There is a guy on DIY audio stating that jitter in SPDIF digital audio causes distortions. OK. He also claims to have jitter in the 100 fs area. Is he blowing smoke about the jitter or can he really achieve sub pico second jitter? It seems to me that jitter in that system is similar to Time Base errors in video systems. In analog video 1-2 nS was achieved in both analog and digital Time Base Correction (TBC) systems but I'm having problems getting my head around 100 fS and - is it REALLY audible?
100 fs RMS cycle-cycle jitter is possible from a very good, pretty expensive crystal oscillator. Of course it's not audible.
Any signal processing, including quantization, causes distortion. So do microphones, speakers, and ears. People who worry about femtoseconds are lunatics.
Sound doesn't travel very far in 100 fs. The performer's guitar, the recording microphone, the speaker, the walls of your listening room, your eardrums... all are moving around constantly much, much more than the distance sound travels in 100 fs. One *microinch* of vibration of any of them corresponds to 30 ns of jitter.

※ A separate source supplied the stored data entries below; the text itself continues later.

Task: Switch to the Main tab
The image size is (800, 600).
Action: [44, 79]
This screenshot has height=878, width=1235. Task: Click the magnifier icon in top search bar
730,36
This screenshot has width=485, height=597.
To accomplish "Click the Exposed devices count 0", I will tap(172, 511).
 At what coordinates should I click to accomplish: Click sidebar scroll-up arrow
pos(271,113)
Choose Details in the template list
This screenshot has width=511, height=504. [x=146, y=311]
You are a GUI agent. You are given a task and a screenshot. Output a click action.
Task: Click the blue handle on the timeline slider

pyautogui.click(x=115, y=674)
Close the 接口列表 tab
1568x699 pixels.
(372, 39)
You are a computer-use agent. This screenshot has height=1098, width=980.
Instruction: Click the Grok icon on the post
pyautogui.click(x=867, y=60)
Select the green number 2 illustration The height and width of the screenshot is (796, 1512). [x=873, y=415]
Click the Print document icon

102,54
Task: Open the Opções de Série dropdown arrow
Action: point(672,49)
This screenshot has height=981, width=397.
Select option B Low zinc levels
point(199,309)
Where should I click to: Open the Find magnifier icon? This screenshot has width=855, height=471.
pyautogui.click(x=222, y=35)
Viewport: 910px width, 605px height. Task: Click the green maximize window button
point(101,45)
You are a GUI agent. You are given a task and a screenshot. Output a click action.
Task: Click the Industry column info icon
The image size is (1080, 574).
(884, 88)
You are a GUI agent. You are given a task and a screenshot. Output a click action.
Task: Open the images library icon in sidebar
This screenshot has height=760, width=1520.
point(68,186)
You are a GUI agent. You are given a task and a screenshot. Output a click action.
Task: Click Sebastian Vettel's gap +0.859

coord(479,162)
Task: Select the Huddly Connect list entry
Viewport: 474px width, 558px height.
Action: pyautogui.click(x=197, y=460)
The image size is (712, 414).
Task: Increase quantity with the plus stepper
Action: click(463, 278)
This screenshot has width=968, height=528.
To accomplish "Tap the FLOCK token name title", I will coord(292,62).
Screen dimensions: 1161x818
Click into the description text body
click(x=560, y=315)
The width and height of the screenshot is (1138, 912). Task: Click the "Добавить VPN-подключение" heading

Of course. Though sadly I have the same problem that others have mentioned in this group; relieving fools of their cash is all very well, but I need to be able to look myself in the mirror :(
The jitter in the clock does not really add distortion. It adds a signal dependent noise. The noise in the data depends on the clock jitter and the slew rate of the input.
The jitter than really matters is the portion that makes things that can be heard in the output. This biases it towards the near carrier noise where the noise is usually the worst. I know from experience that in the near carrier case, an OCXO can be over 180dB down.
A coworker has been concerned about jitter-induced degradation in a data acquisition system and has been trying to find a simple equation like this one. Can you give me a reference I can pass along to him? He's an analog-circuits guy like myself, and not terribly familiar with the digital literature.
This seemed to be a popular subject for more than a decade ago, someone are still trying to make money on this :-).
Apparently some early external DACs took the self clocking Manchester code SPDIF signal, passed it through a comparator and use the transitions to kick a multivibrator, which was divided down to directly drive the DAC sample clock.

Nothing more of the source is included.